Twenty-four of the entries had a single equivalence candidate (that is there was a single Japanese-English pair matching a single English-Malay pair with the same part of speech). In this case, 11 (46%) were good, 12 (50%) were acceptable, and only one was bad (due to an error in the ME lexicon). In applications which want to avoid any erroneous translations, one strategy would be to only take such single matches.

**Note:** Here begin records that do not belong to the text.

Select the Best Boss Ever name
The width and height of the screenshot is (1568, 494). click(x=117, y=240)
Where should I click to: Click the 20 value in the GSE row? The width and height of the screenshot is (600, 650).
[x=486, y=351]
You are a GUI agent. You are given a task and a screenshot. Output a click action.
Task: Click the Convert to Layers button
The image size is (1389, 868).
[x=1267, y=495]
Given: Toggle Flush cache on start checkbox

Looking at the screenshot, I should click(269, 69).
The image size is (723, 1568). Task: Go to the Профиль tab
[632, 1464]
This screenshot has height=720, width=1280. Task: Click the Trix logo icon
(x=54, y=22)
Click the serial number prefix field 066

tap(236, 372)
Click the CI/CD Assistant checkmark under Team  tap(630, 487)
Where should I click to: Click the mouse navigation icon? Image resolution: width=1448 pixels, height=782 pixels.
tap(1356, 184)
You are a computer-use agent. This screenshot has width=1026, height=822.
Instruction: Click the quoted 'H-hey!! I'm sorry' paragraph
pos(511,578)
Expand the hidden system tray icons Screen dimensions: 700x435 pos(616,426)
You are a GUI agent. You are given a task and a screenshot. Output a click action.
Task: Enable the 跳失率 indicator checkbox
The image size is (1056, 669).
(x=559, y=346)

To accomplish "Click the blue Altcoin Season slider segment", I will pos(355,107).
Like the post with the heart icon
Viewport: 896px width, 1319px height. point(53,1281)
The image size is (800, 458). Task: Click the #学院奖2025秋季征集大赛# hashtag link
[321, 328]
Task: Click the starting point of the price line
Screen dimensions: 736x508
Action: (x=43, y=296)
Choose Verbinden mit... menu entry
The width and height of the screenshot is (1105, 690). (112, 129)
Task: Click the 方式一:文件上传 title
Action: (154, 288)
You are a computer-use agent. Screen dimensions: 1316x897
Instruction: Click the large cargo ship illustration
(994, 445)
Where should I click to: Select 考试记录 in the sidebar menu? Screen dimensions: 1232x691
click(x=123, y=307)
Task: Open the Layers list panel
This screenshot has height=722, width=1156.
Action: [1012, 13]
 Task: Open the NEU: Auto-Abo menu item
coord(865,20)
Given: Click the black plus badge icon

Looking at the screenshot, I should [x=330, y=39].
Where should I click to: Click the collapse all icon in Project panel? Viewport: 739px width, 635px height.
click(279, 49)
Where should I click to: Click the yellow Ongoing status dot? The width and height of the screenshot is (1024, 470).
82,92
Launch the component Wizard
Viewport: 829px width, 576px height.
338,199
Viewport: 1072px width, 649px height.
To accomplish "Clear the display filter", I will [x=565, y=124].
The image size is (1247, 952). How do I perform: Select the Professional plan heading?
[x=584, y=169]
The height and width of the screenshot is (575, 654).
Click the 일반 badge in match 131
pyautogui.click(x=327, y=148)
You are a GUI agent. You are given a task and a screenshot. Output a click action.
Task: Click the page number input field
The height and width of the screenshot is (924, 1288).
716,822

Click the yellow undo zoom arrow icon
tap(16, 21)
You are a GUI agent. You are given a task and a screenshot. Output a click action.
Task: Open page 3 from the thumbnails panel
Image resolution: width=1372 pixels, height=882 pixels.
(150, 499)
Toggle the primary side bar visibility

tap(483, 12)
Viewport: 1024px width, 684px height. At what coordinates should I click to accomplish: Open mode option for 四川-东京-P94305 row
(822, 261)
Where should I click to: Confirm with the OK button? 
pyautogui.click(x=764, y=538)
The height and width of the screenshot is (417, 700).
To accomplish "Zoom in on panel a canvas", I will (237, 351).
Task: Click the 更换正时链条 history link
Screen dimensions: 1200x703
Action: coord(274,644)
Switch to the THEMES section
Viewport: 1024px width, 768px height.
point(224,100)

3.2.2 Evaluation by comparison to existing lexicons

We also compared our results to one of the existing Japanese-Malay Lexicons: the KAMUS Japun-Malaysia-Ingerris (henceforth JMI: Nagata 1994). We took the second word on each page, following cross references but ignoring numbers and phrases. This gave us a sample of 346 entries. We then looked up these entries in Kamus Makna: Jepun-Melayu (henceforth JM: Kasim and Jambi 1999), a similarly sized lexicon. There was surprisingly little overlap: only 138 entries were found in both, and of these only 74 had exactly the same translation, less than one in four. Around a quarter of the differences were due to variation in citation form. For example, as the translation of 閉 め る shimeru “close”, JMI had the root tutup “close” where JM had menutup “close”, an inflected form. In comparison, our newly created lexicon found 80% of the entries, with 43% getting the same translation as in JMI. We analysed the remaining 37%, looking only at those ranked accept or first and found 69% of them were good translations (with 5% better than in JMI!), 18% were good translations for a specialized sense and only 13% were bad translations. Therefore, we can claim with confidence that our lexicon has better cover than existing published lexicons and a high precision. One of the arguments against transfer-based machine translation systems has been that it is hard to add new language pairs. However, as we show here, new pairs can be effectively bootstrapped from existing resources.

4 Conclusion

By using all the information we could, we have been able to automatically build a reasonably accurate large-scale dictionary Japanese-Malay dictionary, useful not only for humans, but with the information required by a semantic transfer-based machine translation system. This shows that information intended for one purpose (semantic classes in ALT-J/E and CICC, classifiers in KAMI) is often useful for other tasks (in this case linking lexicons). While creating rich lexical resources is expensive, they are useful in many different tasks.